Across the entries below, tally every line that holds the string "computer" and reply with the number only.

DATASET RECORDS:
-- Opening Marker --
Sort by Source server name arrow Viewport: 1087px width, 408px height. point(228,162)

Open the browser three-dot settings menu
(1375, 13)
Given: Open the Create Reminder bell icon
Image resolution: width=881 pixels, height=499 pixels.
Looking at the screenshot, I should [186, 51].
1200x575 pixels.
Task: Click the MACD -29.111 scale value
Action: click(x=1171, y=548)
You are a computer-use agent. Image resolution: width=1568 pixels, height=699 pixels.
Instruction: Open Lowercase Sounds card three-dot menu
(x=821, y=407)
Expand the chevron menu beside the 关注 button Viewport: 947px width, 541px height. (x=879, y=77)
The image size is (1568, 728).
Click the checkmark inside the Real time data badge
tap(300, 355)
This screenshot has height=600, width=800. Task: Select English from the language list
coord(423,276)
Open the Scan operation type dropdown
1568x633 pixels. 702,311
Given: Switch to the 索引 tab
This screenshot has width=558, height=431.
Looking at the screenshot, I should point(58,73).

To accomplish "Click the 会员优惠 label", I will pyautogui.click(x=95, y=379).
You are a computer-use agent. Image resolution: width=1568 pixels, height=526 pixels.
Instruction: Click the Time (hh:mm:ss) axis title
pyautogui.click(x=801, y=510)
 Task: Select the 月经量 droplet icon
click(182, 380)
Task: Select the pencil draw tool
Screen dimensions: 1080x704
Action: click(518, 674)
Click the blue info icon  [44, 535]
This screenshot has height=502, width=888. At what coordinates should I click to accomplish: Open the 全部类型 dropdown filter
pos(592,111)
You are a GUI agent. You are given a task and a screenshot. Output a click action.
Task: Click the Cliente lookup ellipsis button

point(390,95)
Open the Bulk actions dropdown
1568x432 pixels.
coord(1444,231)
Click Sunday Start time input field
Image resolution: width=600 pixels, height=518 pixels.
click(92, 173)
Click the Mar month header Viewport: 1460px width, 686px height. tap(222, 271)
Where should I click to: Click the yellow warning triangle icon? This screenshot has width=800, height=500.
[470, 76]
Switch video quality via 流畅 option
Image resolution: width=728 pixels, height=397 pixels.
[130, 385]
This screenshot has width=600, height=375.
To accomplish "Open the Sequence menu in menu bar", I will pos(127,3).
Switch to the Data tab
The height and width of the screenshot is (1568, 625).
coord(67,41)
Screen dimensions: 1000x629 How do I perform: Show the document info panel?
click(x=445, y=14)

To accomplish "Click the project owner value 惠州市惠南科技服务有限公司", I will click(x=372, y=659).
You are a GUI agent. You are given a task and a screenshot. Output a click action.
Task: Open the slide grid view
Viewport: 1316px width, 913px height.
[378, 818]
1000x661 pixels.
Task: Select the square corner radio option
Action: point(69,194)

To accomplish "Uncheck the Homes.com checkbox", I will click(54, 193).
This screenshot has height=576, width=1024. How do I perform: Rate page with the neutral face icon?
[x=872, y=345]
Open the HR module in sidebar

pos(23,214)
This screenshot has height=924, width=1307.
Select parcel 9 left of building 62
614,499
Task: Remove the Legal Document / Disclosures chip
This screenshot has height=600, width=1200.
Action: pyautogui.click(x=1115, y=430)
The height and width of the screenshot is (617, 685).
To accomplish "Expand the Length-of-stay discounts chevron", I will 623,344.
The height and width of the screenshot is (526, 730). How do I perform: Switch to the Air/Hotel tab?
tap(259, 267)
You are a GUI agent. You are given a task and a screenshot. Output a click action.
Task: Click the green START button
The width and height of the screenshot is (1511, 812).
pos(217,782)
-- Closing Marker --
SOLUTION TO THE EXERCISE: 2